■ **Job**
Identify each line in the records that contains the word "should", and copy those lines out.

■ **Given data**
******************************
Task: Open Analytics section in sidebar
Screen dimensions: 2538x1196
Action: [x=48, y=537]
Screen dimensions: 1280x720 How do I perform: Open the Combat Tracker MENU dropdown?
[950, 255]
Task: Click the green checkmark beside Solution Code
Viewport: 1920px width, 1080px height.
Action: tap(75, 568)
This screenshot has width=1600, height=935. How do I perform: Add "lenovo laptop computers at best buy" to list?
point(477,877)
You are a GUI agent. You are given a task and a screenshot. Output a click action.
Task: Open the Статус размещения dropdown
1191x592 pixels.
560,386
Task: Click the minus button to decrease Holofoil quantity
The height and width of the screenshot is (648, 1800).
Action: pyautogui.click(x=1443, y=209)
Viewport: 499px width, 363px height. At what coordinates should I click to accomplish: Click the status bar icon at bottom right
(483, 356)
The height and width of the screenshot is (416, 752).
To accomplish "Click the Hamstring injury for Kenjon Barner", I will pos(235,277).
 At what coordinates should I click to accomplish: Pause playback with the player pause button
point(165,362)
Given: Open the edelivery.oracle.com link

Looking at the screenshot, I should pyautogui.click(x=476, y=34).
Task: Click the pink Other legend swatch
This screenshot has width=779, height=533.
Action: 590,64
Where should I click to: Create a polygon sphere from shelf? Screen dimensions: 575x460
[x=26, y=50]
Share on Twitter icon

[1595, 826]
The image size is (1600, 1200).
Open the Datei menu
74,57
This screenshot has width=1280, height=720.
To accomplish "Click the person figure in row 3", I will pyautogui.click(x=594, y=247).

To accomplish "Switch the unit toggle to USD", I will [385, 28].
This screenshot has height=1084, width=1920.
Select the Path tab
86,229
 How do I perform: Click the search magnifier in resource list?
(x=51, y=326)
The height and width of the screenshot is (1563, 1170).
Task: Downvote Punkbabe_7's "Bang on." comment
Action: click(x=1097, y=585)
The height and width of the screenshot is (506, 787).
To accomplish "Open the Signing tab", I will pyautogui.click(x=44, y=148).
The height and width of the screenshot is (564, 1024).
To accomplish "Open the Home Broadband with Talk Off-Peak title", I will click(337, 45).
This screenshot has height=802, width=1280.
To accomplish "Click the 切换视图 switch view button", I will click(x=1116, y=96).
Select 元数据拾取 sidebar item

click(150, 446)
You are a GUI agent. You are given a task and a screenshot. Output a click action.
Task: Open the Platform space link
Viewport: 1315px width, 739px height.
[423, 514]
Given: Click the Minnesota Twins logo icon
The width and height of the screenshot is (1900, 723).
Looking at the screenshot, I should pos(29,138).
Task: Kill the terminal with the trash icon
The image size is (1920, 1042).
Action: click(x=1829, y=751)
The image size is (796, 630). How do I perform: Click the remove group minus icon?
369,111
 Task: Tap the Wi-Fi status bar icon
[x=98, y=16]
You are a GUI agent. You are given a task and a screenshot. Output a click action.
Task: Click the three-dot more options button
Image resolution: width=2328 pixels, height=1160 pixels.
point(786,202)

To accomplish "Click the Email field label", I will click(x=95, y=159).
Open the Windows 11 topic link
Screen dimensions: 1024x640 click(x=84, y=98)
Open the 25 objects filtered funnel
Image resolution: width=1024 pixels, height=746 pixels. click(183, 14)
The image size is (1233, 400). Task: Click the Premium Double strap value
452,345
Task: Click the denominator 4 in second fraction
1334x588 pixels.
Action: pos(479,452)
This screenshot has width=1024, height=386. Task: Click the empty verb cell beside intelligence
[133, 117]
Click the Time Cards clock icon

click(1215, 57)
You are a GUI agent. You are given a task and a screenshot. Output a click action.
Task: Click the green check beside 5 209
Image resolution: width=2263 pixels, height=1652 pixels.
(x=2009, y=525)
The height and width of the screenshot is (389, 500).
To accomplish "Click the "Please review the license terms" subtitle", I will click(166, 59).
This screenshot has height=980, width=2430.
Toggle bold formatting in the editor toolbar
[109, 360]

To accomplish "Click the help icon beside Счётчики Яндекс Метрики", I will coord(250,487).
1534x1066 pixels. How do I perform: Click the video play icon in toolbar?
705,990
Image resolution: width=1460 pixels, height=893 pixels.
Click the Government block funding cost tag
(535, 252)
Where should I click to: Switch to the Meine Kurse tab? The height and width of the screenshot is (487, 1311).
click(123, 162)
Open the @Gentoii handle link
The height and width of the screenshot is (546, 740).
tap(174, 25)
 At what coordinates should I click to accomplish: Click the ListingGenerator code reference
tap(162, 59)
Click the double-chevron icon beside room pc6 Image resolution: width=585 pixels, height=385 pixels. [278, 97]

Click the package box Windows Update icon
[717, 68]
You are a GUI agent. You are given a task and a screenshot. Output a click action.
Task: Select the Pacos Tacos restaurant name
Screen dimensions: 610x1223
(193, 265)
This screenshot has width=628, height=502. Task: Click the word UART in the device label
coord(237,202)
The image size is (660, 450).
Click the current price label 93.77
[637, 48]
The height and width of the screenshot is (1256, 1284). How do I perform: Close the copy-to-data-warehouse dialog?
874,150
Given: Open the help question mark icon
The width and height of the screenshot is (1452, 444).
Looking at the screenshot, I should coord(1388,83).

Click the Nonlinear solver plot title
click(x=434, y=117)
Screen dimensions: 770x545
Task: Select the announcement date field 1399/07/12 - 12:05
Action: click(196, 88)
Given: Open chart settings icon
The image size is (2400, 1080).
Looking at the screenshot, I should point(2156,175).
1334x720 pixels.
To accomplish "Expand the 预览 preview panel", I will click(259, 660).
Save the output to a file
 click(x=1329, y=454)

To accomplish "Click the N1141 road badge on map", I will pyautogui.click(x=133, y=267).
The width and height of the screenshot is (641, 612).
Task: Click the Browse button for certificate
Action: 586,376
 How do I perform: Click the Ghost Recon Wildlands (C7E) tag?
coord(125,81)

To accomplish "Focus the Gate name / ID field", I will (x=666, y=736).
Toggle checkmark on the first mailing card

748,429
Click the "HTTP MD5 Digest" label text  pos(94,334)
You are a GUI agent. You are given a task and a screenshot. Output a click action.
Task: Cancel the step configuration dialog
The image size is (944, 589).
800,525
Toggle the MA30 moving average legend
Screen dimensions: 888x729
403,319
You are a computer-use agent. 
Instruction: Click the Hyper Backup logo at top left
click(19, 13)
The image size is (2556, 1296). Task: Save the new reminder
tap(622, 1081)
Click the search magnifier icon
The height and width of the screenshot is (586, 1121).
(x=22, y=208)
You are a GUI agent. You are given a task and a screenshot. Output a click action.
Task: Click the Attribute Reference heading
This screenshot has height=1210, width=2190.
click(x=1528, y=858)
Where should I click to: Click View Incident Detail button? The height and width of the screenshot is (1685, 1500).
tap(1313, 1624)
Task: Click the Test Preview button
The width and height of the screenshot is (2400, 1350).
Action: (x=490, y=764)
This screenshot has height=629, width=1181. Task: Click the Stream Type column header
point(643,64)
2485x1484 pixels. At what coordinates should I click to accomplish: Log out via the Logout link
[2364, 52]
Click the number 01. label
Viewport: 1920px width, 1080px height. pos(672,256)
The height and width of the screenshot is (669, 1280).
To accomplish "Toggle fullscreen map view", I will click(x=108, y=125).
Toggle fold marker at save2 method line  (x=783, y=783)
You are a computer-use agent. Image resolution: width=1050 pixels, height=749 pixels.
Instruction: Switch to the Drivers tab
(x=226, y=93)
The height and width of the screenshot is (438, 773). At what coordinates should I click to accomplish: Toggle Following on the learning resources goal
******************************
■ **Output for this exercise**
Viewport: 499px width, 363px height. At what coordinates should I click to accomplish: Click the status bar icon at bottom right
 At what coordinates should I click to accomplish: Pause playback with the player pause button
Looking at the screenshot, I should pyautogui.click(x=476, y=34).
Where should I click to: Create a polygon sphere from shelf? Screen dimensions: 575x460
Looking at the screenshot, I should pos(29,138).
Where should I click to: Switch to the Meine Kurse tab? The height and width of the screenshot is (487, 1311).
 At what coordinates should I click to accomplish: Click the ListingGenerator code reference
Looking at the screenshot, I should coord(1388,83).
Looking at the screenshot, I should point(2156,175).
Where should I click to: Click View Incident Detail button? The height and width of the screenshot is (1685, 1500).
2485x1484 pixels. At what coordinates should I click to accomplish: Log out via the Logout link
The height and width of the screenshot is (438, 773). At what coordinates should I click to accomplish: Toggle Following on the learning resources goal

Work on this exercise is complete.